╔══

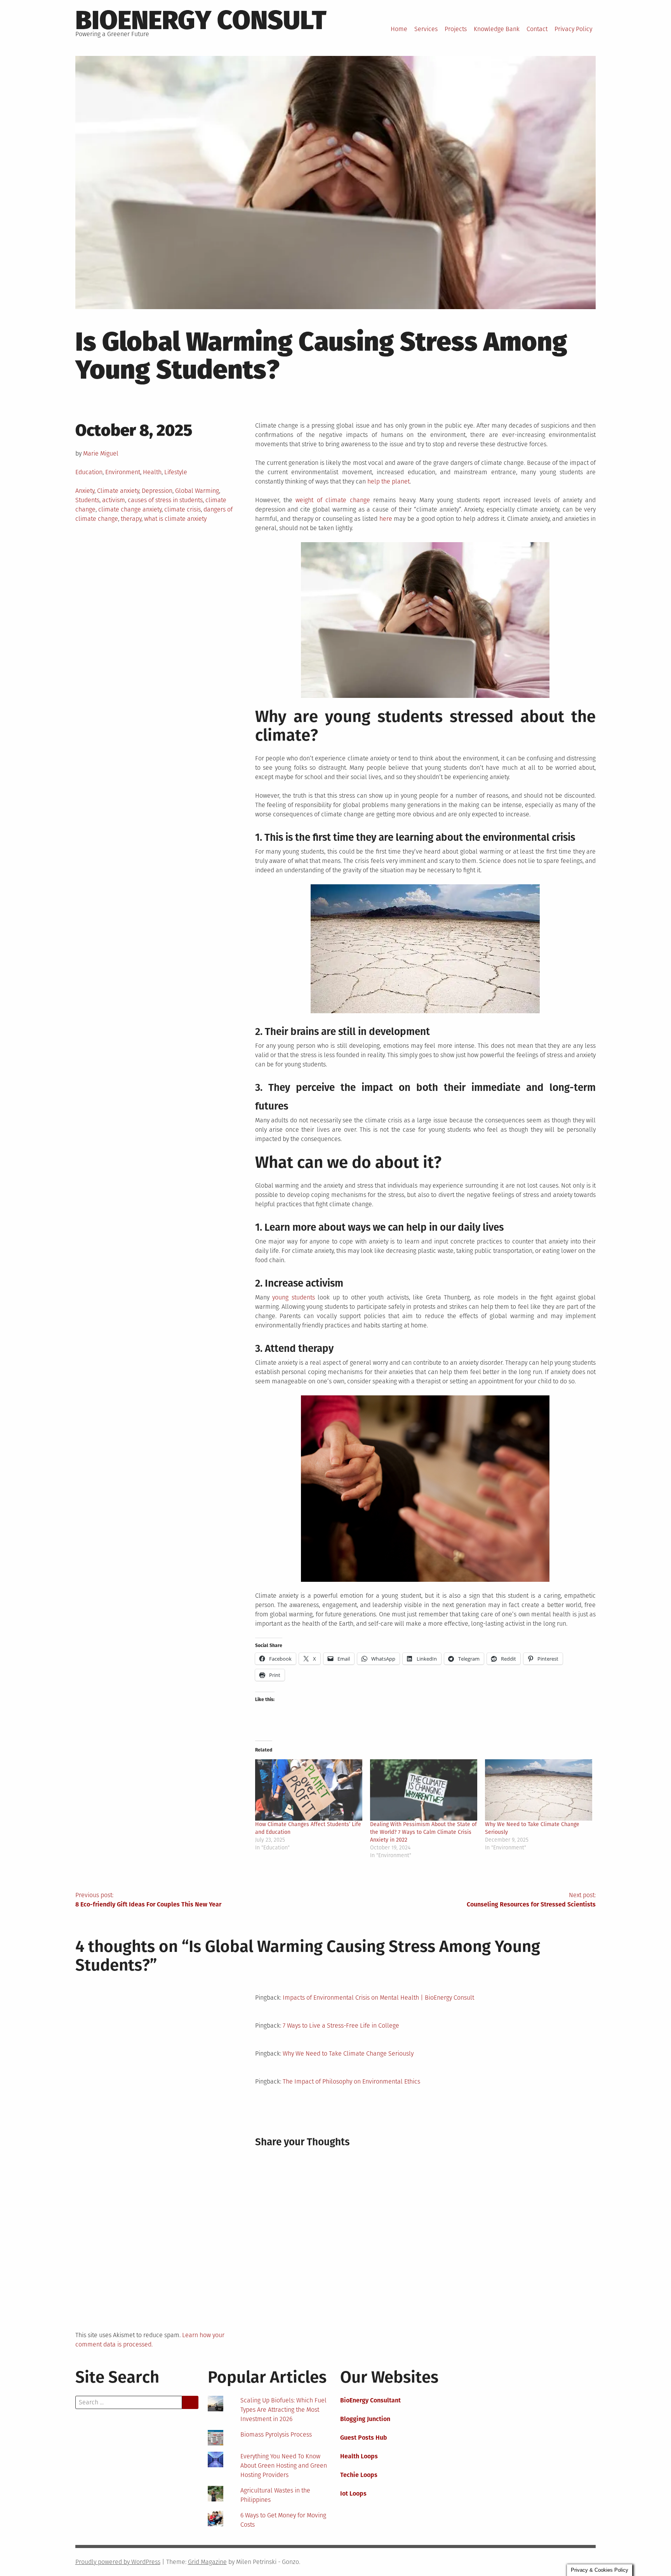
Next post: (531, 1899)
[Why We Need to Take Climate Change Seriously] (538, 1790)
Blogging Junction (365, 2419)
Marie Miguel (100, 453)
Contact (537, 29)
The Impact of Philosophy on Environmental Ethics (351, 2081)
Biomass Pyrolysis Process (276, 2434)
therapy (131, 518)
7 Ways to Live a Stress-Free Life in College (341, 2025)
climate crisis (182, 509)
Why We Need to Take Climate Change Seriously (348, 2053)
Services (426, 29)
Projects (456, 29)
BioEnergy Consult (201, 20)
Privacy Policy (573, 29)
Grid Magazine (207, 2562)
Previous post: (148, 1899)
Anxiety (84, 490)
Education (89, 472)
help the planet (388, 481)
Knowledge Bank (497, 29)
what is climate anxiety (175, 518)
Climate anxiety (118, 490)
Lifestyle (175, 472)
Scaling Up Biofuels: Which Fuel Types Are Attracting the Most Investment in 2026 (283, 2410)
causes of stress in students (165, 500)
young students (293, 1297)
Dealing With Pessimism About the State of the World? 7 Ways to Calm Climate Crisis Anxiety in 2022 (423, 1832)
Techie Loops (358, 2475)
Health (152, 472)
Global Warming (197, 490)
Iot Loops (353, 2493)
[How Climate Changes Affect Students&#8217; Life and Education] (308, 1790)
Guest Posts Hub (363, 2437)
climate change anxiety (130, 509)
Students (87, 500)
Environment (122, 472)
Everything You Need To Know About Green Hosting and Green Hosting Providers (283, 2466)
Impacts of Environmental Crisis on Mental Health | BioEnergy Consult (378, 1997)
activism (113, 500)
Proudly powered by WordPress (117, 2562)
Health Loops (359, 2456)
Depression (157, 490)
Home (399, 29)
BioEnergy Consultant (370, 2400)
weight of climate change (333, 500)
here (385, 518)
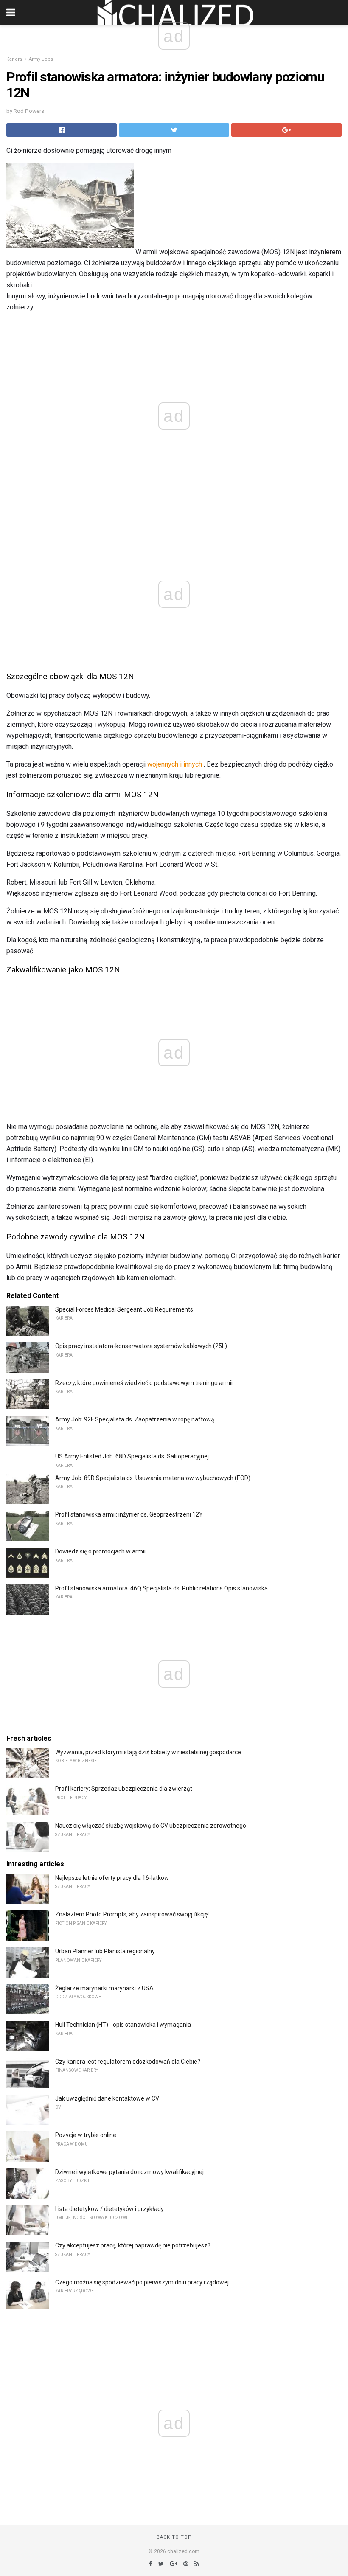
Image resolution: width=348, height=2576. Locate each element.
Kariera (14, 59)
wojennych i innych (174, 764)
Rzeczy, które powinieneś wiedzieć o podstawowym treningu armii (144, 1382)
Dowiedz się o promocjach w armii (100, 1551)
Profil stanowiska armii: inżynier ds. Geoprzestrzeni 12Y (129, 1514)
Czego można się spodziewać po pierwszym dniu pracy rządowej (142, 2282)
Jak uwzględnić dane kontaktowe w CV (107, 2098)
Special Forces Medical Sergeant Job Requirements (124, 1309)
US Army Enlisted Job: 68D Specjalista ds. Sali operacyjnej (132, 1456)
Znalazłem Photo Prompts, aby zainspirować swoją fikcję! (132, 1914)
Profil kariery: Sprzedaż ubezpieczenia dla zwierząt (123, 1788)
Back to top (174, 2537)
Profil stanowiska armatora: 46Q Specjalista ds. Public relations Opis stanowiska (161, 1588)
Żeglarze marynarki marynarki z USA (104, 1988)
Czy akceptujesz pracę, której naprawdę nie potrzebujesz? (132, 2245)
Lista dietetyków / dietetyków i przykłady (109, 2208)
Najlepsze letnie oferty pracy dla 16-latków (112, 1877)
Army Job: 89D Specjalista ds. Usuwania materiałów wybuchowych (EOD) (152, 1478)
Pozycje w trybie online (85, 2135)
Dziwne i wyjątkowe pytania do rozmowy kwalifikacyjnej (129, 2172)
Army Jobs (41, 59)
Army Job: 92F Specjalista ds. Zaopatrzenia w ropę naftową (134, 1419)
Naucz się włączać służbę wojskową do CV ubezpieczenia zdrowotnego (150, 1825)
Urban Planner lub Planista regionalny (105, 1951)
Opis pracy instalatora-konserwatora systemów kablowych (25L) (141, 1346)
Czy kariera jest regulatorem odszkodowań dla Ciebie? (127, 2061)
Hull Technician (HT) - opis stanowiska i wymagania (123, 2024)
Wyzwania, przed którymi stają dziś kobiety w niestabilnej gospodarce (148, 1752)
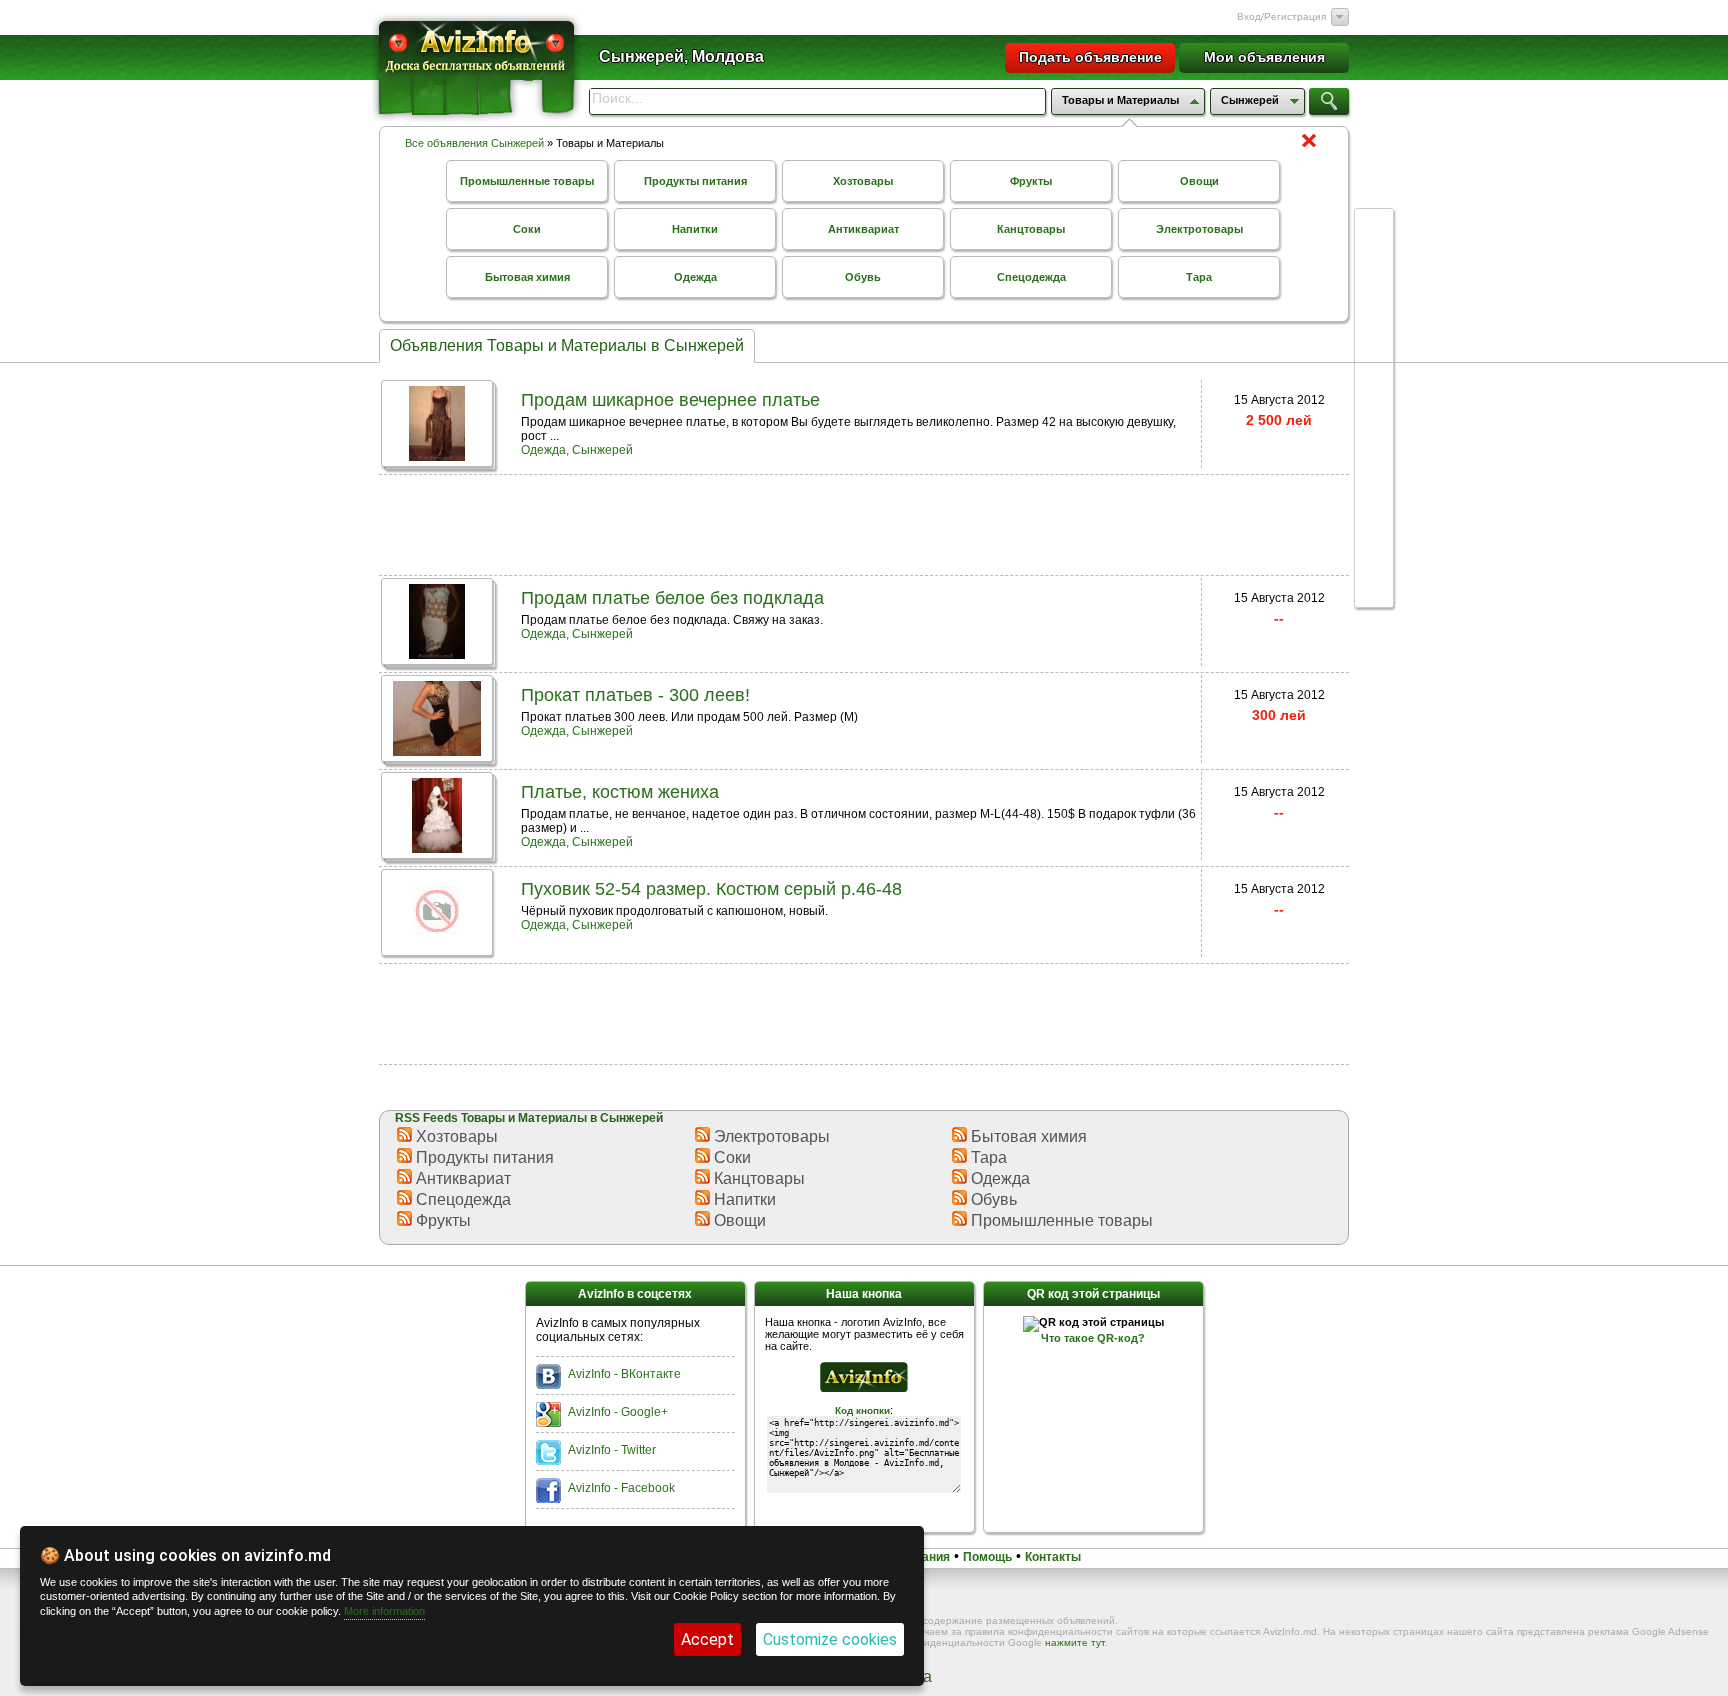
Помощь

╚══

Task item: Please copy the lines above exactly, starting at the line that holds "Environment (122, 472)" and ending at the line that holds "Special Forces Medical"; include both, but no pictures.

Output:
Environment (122, 472)
Everything You Need To Know About Green Hosting and Green Hosting Providers (283, 2466)
Impacts of Environmental Crisis on Mental Health | BioEnergy Consult (378, 1997)
activism (113, 500)
Proudly powered by WordPress (117, 2562)
Health Loops (359, 2456)
Depression (157, 490)
Home (399, 29)
BioEnergy Consultant (370, 2400)
weight of climate change (333, 500)
here (385, 518)
Image resolution: width=348, height=2576. Locate each element.
Kariera (14, 59)
wojennych i innych (174, 764)
Rzeczy, które powinieneś wiedzieć o podstawowym treningu armii (144, 1382)
Dowiedz się o promocjach w armii (100, 1551)
Profil stanowiska armii: inżynier ds. Geoprzestrzeni 12Y (129, 1514)
Czego można się spodziewać po pierwszym dniu pracy rządowej (142, 2282)
Jak uwzględnić dane kontaktowe w CV (107, 2098)
Special Forces Medical Sergeant Job Requirements (124, 1309)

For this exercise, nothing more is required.